[Dataset entries]
╭──

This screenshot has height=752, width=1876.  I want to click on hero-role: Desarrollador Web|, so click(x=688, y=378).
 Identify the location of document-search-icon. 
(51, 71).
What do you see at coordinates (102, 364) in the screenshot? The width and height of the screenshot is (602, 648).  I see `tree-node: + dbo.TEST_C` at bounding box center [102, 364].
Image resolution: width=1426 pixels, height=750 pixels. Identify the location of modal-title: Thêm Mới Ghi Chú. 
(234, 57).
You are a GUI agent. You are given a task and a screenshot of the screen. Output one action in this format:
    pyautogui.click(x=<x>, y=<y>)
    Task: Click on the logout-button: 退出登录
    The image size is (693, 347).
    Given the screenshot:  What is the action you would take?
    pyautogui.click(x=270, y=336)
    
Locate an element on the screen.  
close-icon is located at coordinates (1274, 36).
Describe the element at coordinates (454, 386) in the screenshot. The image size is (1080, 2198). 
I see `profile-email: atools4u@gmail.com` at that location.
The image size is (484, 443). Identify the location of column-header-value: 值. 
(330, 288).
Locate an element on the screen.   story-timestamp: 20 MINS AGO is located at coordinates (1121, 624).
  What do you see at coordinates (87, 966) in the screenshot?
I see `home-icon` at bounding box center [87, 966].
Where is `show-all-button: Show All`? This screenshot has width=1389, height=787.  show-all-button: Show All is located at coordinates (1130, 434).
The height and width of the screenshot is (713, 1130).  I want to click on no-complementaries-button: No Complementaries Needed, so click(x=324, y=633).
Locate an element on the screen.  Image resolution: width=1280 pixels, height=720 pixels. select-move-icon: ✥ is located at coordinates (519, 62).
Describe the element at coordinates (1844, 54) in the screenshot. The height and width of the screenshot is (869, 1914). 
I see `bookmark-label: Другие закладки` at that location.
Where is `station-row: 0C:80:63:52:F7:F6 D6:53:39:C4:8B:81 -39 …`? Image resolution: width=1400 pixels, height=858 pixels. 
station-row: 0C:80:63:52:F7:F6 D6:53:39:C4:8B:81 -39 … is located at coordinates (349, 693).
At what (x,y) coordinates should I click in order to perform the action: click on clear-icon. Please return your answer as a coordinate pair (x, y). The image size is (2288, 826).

╰──

Task to complete: Reproduce the entries above verbatim, from their first line through the line containing "pyautogui.click(x=270, y=336)", with both ends included.

Task solution:
This screenshot has height=752, width=1876.  I want to click on hero-role: Desarrollador Web|, so click(x=688, y=378).
 Identify the location of document-search-icon. 
(51, 71).
What do you see at coordinates (102, 364) in the screenshot? The width and height of the screenshot is (602, 648).  I see `tree-node: + dbo.TEST_C` at bounding box center [102, 364].
Image resolution: width=1426 pixels, height=750 pixels. Identify the location of modal-title: Thêm Mới Ghi Chú. 
(234, 57).
You are a GUI agent. You are given a task and a screenshot of the screen. Output one action in this format:
    pyautogui.click(x=<x>, y=<y>)
    Task: Click on the logout-button: 退出登录
    The image size is (693, 347).
    Given the screenshot:  What is the action you would take?
    pyautogui.click(x=270, y=336)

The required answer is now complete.